(Dresden, Germany, 1969 - )
Europe, German
Lux combines photography and painted backdrops using Ilfochrome, a dye destruction positive-to-positive photographic process. Lux, not unlike a director holding auditions and creating scenery for a play, casts the models for her photographs, paints backgrounds by hand, and digitally assembles her compositions. Growing up in East Germany, Lux felt lucky to have been twenty years old when the Berlin Wall fell in 1989, just after she moved to Munich. She earned a degree in painting at the Academy of Visual Arts in Munich in 1996. She began experimenting with photography in 1999, using herself as a model. After developing her technique of combining photography, computer manipulation, ilfochrome printing, and painting, she moved away from self-portraiture and instead, began photographing her friends’ children. Lux had her first show in 2004 at the Yossi Milo Gallery, New York City. The show received glowing reviews and garnered Lux an enormity of publicity. After her 2004 breakout, there was a huge demand for her work and less than a year later, she received the Infinity Award for Art from the International Center of Photography. Lux continues to produce work from her studio in Monaco, Germany but by and large, chooses to remain out of the limelight. Lux has had substantial exhibitions in Munich, Amsterdam, and New York.
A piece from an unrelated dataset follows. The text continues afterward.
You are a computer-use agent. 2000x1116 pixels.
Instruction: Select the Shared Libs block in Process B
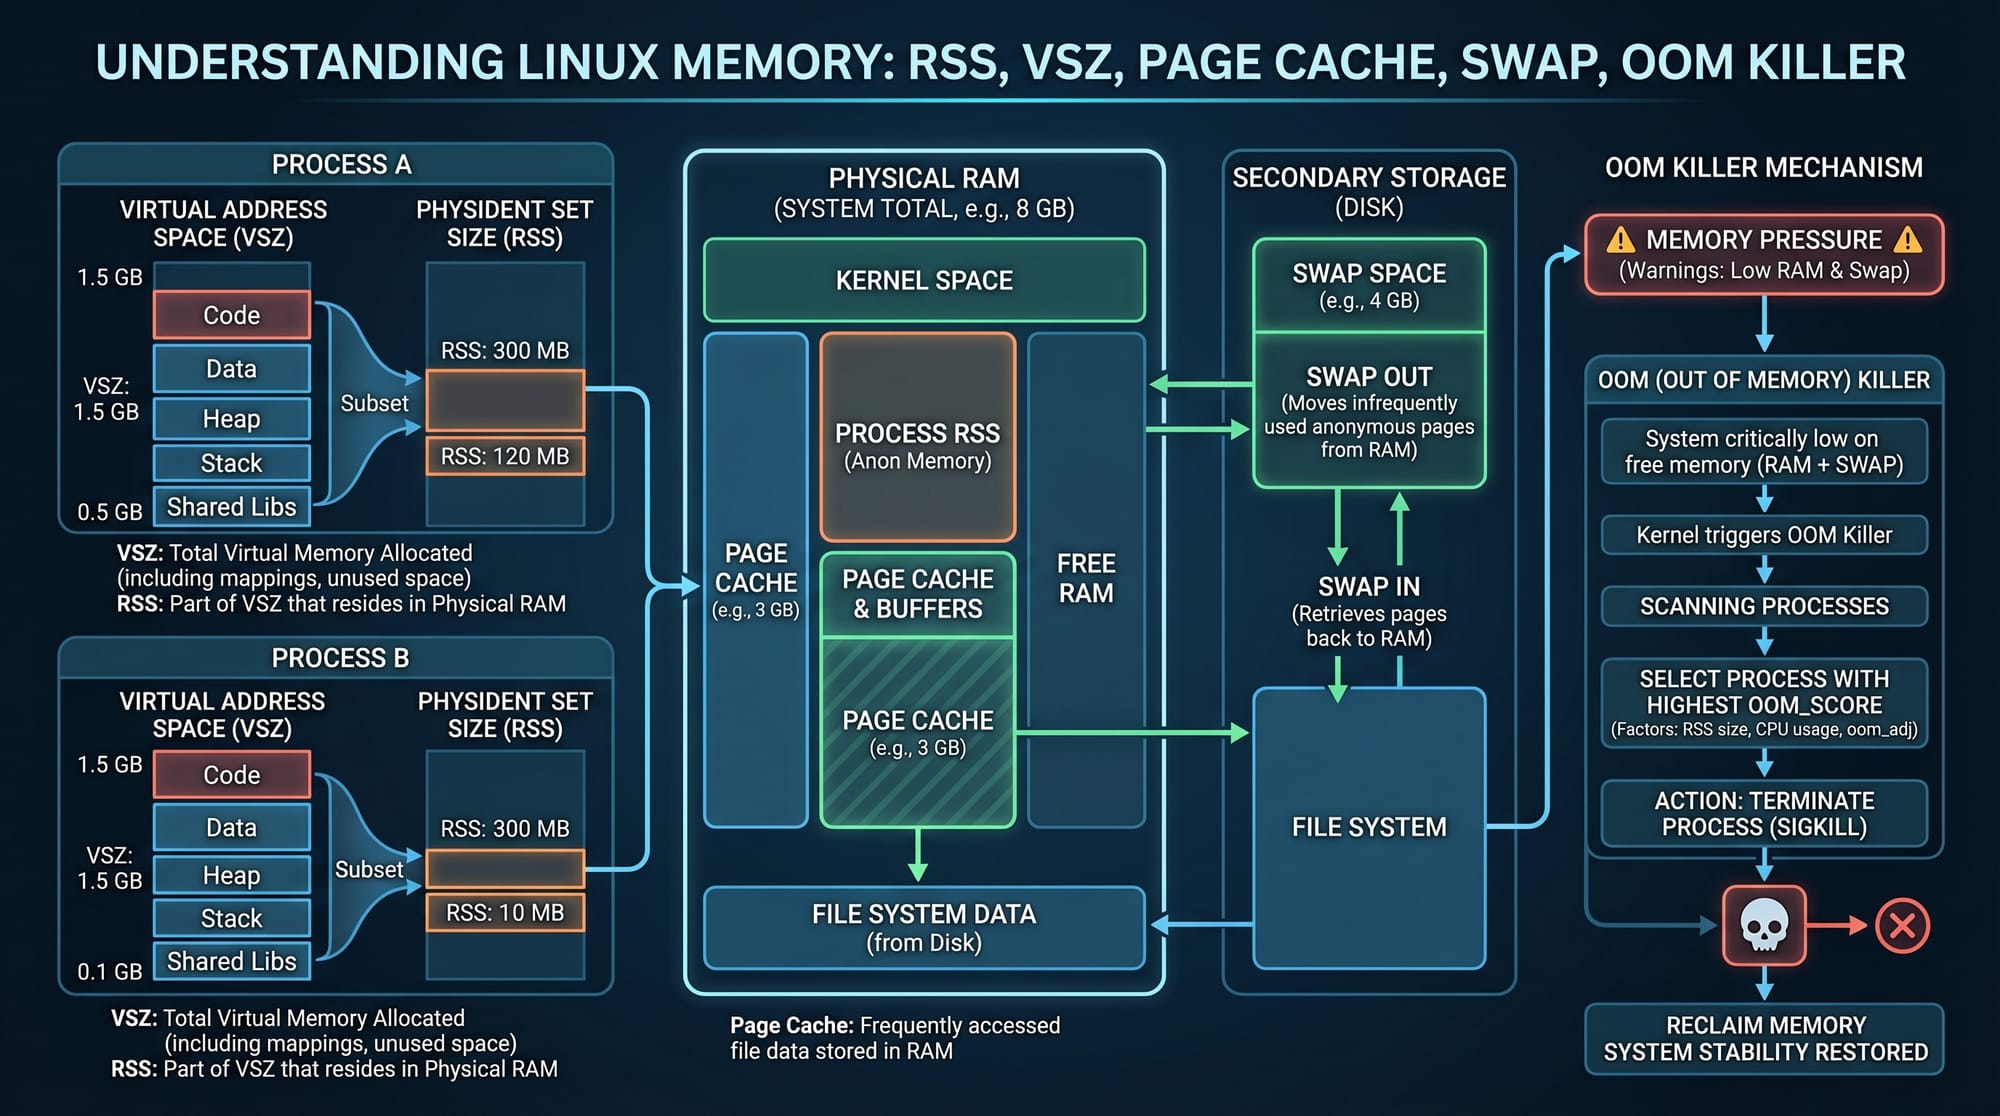(x=232, y=961)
In 2004, Yossi Milo Gallery in New York held Lux’s first solo exhibition in the United States, “Loretta Lux.” Her work has been critiqued in Aperture, ArtForum, the New York Times, Village Voice, The New Yorker and Frieze. The Solomon R. Guggenheim Museum in New York, San Francisco Museum of Art, Art Institute of Chicago, Israel Museum, Jerusalem, and several other museums are home to her photographs.